If there is no clear physical explanation for the behaviour, might the patient be depressed or have a psychosis?
Is the patient within an environment where he feels comfortable and happy and are his carers capable of understanding his needs and communicating with him?
Often, those involved in the care of a person with dementia who has begun to exhibit a difficult-to-manage behaviour can be encouraged to take a step back from reacting to the behaviour.
Rather, they can be helped to think in terms of how modification of their own behaviour towards the patient might prevent or reduce expression of the problem.

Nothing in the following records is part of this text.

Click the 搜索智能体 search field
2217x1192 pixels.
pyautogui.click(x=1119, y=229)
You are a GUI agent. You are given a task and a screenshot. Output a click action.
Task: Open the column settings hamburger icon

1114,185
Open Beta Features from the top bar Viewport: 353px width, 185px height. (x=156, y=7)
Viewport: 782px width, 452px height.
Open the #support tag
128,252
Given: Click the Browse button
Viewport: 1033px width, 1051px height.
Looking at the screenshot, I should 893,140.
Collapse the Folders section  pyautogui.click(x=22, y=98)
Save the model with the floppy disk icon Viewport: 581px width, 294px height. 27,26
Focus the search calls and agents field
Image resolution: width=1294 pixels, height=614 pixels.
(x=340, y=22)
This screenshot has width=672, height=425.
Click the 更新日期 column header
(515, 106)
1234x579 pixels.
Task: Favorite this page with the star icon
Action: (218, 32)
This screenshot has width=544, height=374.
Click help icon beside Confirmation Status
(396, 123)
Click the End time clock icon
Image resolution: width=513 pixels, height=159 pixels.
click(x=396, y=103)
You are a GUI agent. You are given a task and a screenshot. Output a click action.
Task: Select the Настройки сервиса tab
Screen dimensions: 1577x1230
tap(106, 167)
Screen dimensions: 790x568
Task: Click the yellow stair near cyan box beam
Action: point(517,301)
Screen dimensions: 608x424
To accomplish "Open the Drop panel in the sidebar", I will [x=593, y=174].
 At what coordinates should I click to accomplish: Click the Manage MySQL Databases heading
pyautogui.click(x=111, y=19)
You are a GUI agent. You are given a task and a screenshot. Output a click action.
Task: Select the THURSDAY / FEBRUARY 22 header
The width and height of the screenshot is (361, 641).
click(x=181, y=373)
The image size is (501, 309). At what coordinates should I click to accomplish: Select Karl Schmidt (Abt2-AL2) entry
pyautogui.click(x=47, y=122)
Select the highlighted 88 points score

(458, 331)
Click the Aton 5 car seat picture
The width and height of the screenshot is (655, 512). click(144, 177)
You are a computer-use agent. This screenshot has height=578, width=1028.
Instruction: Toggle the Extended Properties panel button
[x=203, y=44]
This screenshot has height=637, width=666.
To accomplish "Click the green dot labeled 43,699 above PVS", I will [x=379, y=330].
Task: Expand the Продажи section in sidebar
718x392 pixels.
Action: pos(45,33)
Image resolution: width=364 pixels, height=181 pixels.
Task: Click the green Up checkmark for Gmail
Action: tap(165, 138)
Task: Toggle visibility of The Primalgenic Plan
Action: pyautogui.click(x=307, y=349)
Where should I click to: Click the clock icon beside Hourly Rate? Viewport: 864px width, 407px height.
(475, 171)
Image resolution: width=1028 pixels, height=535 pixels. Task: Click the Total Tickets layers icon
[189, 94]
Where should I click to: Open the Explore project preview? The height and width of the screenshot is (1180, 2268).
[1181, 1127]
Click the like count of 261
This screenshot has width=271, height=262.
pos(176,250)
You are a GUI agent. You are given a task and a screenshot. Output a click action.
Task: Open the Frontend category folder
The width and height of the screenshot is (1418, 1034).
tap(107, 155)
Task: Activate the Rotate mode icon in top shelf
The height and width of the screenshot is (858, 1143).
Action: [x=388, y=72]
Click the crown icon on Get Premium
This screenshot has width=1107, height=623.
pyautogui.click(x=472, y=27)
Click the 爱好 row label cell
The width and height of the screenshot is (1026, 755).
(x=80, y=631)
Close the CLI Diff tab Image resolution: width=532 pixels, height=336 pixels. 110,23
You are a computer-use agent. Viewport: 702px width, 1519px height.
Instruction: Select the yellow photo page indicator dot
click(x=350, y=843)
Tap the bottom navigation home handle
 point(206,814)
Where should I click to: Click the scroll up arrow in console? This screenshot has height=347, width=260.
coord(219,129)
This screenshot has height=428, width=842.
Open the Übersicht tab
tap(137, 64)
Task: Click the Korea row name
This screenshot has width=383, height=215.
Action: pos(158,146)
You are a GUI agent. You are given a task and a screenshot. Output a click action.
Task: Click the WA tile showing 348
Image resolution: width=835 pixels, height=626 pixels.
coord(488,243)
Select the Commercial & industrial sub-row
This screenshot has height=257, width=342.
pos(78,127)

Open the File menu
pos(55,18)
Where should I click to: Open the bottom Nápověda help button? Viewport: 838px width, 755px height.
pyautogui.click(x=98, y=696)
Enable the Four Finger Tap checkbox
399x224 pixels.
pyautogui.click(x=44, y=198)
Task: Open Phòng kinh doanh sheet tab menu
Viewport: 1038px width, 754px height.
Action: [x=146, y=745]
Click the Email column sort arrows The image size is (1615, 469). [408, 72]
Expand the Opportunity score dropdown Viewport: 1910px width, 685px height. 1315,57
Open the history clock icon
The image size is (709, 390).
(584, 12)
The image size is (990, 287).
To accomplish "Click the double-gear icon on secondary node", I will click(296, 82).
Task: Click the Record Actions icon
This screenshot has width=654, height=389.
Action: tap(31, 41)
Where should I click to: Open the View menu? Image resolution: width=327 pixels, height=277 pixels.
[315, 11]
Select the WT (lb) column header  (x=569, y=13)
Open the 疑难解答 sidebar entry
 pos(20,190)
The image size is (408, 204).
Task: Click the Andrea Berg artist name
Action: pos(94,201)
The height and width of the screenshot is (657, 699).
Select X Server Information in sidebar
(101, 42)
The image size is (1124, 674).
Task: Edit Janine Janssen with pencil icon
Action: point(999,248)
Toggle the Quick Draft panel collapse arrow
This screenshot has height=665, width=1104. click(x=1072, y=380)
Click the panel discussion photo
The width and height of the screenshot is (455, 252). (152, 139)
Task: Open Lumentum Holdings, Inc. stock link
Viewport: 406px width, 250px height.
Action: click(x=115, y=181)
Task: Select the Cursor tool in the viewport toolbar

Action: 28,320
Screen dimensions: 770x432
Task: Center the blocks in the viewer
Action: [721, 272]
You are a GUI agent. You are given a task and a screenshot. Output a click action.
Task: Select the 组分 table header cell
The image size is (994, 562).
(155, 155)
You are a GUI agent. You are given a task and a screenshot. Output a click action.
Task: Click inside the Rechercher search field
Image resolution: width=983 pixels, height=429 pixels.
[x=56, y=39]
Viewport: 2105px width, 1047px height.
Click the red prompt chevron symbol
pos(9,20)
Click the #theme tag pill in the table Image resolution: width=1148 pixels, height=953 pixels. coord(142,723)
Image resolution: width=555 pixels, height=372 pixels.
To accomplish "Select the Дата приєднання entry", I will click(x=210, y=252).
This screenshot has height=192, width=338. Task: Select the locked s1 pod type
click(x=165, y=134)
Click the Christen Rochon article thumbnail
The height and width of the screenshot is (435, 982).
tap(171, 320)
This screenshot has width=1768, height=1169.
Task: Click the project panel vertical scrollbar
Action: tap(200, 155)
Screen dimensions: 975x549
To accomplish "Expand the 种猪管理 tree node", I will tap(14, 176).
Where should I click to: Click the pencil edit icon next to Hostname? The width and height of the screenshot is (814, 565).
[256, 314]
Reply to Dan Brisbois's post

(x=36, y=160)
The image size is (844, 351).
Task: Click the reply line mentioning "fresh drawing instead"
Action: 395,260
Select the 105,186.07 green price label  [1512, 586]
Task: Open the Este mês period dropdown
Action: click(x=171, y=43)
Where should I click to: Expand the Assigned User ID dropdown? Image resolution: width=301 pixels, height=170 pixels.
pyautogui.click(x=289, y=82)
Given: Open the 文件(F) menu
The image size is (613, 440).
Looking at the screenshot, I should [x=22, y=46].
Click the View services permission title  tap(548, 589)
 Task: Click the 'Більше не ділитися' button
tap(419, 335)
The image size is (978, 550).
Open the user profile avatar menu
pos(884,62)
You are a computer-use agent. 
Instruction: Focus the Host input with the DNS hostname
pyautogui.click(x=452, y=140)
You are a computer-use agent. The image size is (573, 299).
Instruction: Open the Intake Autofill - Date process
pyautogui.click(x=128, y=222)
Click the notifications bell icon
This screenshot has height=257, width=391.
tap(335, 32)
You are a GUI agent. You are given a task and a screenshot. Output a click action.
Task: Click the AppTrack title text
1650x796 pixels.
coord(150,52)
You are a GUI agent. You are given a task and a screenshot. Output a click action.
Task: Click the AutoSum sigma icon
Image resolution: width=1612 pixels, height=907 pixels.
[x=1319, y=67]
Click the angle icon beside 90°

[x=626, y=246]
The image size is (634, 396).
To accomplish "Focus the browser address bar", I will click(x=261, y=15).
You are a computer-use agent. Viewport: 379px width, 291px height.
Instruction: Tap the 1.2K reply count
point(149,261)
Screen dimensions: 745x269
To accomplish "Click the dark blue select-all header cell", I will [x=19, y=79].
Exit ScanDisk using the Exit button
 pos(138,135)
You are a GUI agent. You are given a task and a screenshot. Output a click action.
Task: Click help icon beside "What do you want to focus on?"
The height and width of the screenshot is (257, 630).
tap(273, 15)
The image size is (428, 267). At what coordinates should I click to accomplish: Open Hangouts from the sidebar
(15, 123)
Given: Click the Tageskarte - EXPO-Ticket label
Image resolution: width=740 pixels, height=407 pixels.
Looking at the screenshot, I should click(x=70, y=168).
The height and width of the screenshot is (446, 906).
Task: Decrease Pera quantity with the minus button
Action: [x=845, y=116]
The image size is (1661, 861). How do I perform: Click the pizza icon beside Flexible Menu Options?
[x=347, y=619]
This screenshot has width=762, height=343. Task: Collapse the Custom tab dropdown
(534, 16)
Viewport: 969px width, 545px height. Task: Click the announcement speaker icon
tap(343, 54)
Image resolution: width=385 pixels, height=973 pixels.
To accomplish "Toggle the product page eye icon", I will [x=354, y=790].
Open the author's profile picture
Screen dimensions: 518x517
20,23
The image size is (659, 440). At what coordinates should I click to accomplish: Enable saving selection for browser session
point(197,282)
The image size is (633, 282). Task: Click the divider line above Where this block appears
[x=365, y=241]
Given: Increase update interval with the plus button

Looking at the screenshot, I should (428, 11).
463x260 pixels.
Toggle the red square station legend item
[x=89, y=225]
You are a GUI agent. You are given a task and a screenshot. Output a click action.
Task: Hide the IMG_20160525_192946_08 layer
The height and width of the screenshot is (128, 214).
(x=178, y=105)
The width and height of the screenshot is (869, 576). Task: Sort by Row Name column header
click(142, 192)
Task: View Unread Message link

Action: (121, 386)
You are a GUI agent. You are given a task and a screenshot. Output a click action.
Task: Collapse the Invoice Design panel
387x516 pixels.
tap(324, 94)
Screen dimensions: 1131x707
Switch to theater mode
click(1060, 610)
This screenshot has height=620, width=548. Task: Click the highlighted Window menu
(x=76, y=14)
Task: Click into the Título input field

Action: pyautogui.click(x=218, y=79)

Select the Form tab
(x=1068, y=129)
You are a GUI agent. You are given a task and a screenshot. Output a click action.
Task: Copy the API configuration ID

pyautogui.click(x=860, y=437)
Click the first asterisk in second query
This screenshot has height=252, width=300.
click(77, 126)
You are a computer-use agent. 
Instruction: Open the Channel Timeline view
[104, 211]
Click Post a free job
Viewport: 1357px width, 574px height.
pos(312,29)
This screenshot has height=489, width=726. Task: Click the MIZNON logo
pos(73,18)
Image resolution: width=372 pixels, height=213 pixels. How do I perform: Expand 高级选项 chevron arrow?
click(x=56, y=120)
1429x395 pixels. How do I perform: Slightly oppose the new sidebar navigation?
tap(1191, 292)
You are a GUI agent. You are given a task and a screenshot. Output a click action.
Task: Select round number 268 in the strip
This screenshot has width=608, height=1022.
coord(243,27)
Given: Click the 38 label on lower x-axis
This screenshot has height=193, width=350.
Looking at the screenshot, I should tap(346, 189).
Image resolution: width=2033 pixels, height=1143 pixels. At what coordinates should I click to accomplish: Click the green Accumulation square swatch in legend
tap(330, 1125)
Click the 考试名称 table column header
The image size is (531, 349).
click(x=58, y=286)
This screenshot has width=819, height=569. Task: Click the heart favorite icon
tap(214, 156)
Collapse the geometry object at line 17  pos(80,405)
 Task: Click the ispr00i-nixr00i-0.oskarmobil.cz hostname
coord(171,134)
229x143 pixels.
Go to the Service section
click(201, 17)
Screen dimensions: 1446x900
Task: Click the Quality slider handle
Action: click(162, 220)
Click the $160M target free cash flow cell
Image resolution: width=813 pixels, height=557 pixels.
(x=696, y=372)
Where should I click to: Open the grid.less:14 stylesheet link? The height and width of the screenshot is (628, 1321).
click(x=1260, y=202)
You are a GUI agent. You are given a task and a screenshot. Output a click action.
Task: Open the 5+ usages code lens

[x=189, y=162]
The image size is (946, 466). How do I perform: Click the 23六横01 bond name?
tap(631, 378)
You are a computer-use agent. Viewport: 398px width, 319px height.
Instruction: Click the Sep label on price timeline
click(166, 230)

When behavioural disturbances have no clear situational or other trigger or occur in a setting where carers cannot be expected to cope with them, then drug treatment is indicated.
Choosing a drug for this situation has been complicated by the Committee on Safety of Medicines (CSM) message on the use of atypical antipsychotics in patients with dementia1.
In March 2004 the CSM advised that risperidone or olanzapine should not be used for the treatment of behavioural symptoms and that risperidone should only be used in the short-term and under specialist advice for acute psychotic conditions.
The CSM safety warning was issued in response to an apparent threefold increase in risk of cerebrovascular adverse events in dementia patients treated with risperidone and olanzapine compared with those who had received placebo.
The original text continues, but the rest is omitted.